[Item-finding records]

————

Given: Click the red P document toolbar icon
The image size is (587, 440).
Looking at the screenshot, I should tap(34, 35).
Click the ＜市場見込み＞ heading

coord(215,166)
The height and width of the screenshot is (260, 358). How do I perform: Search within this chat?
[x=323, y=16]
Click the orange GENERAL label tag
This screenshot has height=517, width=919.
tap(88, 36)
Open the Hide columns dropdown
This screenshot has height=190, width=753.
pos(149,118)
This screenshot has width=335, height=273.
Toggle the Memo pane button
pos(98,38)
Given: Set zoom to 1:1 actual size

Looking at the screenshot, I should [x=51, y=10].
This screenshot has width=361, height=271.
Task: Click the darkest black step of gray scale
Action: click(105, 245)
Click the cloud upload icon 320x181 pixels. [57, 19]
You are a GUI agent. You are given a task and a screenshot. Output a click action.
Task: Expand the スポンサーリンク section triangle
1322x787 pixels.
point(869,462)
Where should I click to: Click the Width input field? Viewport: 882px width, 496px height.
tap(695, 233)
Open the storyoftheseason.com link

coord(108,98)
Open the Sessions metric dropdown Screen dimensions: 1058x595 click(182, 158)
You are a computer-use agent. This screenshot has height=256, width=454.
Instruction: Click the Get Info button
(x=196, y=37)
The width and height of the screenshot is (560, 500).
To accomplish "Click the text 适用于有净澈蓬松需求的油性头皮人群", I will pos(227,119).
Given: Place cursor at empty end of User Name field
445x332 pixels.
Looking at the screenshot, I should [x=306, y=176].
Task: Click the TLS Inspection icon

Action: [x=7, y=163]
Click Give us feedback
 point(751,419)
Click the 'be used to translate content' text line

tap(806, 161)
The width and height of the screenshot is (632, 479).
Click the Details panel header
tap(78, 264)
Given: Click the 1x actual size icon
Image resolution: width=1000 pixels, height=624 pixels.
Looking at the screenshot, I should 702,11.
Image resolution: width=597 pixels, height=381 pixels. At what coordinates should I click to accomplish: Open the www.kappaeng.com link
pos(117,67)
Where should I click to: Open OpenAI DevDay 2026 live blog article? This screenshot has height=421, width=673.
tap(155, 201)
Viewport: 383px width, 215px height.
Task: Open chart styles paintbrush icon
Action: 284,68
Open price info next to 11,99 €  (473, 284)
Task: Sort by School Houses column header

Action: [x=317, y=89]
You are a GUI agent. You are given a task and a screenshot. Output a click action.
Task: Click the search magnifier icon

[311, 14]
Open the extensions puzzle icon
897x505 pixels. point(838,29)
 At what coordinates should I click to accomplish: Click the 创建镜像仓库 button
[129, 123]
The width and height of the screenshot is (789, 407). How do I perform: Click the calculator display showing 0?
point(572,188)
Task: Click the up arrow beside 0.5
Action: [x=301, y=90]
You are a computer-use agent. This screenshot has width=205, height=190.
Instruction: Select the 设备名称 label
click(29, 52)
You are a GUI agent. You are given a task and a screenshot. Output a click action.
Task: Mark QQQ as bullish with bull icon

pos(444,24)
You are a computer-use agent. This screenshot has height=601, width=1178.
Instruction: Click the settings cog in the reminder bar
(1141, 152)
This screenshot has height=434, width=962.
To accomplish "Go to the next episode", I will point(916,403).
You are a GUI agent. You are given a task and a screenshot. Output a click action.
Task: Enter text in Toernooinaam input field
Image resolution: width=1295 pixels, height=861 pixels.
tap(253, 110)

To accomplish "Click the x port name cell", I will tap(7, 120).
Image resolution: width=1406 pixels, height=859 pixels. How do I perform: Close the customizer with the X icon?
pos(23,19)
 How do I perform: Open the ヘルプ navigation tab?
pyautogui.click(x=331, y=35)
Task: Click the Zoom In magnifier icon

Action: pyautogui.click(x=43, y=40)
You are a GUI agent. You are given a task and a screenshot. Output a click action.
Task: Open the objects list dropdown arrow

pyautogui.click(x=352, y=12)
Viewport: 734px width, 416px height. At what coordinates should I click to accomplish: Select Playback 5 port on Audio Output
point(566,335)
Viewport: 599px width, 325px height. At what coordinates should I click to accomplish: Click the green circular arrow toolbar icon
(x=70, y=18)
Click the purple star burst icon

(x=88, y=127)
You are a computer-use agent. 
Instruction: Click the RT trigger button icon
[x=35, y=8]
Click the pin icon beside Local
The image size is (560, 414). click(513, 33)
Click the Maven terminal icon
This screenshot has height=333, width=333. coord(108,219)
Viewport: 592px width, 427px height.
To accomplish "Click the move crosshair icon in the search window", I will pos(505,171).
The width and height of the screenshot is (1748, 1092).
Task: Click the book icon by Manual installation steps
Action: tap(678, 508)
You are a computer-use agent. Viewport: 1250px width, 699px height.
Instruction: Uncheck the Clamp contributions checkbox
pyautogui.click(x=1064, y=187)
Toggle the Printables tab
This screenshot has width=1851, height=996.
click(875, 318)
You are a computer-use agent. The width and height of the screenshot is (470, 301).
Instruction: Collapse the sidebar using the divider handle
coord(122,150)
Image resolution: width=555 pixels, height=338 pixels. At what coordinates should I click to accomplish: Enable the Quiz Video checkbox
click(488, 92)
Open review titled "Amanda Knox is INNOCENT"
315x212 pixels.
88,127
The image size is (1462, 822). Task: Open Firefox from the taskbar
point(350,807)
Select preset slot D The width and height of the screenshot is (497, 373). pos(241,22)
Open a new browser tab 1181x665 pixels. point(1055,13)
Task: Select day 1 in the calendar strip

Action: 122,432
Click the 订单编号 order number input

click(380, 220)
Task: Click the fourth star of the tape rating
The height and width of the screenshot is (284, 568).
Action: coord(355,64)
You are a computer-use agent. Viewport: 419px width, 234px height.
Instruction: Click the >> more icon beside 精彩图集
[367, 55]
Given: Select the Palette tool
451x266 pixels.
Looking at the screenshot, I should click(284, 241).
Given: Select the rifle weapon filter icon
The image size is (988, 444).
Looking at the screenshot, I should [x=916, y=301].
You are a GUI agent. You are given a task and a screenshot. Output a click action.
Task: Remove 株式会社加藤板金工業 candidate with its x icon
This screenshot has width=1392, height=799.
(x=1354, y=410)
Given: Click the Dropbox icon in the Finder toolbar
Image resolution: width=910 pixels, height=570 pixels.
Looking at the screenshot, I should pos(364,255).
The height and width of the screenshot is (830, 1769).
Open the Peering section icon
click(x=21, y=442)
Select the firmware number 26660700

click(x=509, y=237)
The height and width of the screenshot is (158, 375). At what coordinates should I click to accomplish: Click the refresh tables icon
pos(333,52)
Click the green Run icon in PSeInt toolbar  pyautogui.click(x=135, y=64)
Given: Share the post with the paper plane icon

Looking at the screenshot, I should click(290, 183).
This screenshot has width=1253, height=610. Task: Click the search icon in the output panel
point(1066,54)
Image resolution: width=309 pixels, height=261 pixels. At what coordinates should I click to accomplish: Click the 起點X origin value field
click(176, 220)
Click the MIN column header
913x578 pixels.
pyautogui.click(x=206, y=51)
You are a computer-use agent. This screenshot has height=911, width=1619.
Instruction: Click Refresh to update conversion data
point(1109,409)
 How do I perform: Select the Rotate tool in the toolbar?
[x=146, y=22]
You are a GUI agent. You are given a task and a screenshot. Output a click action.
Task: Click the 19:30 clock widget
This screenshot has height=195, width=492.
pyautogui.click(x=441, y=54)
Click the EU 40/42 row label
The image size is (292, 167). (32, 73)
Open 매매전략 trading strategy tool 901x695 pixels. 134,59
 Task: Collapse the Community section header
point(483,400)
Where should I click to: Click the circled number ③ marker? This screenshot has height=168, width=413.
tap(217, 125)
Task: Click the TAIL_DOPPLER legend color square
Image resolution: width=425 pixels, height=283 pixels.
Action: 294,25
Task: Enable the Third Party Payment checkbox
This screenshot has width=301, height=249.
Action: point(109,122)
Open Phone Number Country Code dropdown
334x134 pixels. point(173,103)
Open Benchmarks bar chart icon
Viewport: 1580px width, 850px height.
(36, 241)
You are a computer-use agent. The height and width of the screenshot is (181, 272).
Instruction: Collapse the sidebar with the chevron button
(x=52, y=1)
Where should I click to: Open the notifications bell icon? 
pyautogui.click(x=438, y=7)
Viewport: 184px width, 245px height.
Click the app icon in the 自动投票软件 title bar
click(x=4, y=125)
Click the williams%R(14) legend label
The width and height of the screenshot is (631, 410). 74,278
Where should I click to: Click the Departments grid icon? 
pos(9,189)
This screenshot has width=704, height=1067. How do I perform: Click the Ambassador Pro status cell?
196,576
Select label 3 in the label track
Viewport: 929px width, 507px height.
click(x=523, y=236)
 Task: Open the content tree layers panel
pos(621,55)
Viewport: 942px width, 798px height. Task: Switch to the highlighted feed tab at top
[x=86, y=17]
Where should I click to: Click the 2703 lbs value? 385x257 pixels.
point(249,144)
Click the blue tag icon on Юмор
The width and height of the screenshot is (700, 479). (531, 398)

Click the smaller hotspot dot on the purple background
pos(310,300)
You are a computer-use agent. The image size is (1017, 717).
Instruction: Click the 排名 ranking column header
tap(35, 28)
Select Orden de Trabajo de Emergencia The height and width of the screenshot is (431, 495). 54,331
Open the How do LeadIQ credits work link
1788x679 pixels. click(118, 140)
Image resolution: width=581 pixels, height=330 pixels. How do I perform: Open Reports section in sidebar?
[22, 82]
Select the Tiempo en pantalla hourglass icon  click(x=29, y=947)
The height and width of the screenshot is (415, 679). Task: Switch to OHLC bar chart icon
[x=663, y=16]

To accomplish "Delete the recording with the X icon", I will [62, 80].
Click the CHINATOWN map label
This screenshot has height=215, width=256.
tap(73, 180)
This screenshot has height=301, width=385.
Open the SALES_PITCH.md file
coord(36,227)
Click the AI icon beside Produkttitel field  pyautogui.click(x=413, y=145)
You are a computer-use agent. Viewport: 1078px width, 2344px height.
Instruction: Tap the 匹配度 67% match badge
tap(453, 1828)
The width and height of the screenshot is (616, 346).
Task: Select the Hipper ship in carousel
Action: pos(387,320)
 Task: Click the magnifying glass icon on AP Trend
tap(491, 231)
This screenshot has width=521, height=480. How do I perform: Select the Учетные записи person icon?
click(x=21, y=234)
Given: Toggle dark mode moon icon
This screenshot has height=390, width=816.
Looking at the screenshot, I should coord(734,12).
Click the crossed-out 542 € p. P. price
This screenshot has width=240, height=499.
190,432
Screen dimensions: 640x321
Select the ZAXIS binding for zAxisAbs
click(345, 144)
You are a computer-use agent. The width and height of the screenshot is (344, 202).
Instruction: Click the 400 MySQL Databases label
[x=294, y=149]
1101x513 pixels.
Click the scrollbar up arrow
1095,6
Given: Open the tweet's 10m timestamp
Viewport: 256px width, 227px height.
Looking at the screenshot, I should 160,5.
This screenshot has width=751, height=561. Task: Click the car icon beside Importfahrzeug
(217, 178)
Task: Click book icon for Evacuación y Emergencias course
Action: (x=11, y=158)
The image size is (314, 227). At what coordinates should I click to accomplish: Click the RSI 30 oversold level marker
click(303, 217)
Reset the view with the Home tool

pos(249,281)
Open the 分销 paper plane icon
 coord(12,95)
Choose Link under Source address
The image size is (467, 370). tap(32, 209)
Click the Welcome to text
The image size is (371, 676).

————

▶ **Work required**: Can you format the listing lines above as a numbered list, starting at the line containing "You are a computer-use agent. Viewport: 419px" and ending with the line containing "Looking at the screenshot, I should [x=916, y=301].", both included and blank lines left out?

▶ **Solution**:
1. You are a computer-use agent. Viewport: 419px width, 234px height.
2. Instruction: Click the >> more icon beside 精彩图集
3. [367, 55]
4. Given: Select the Palette tool
5. 451x266 pixels.
6. Looking at the screenshot, I should click(284, 241).
7. Given: Select the rifle weapon filter icon
8. The image size is (988, 444).
9. Looking at the screenshot, I should [x=916, y=301].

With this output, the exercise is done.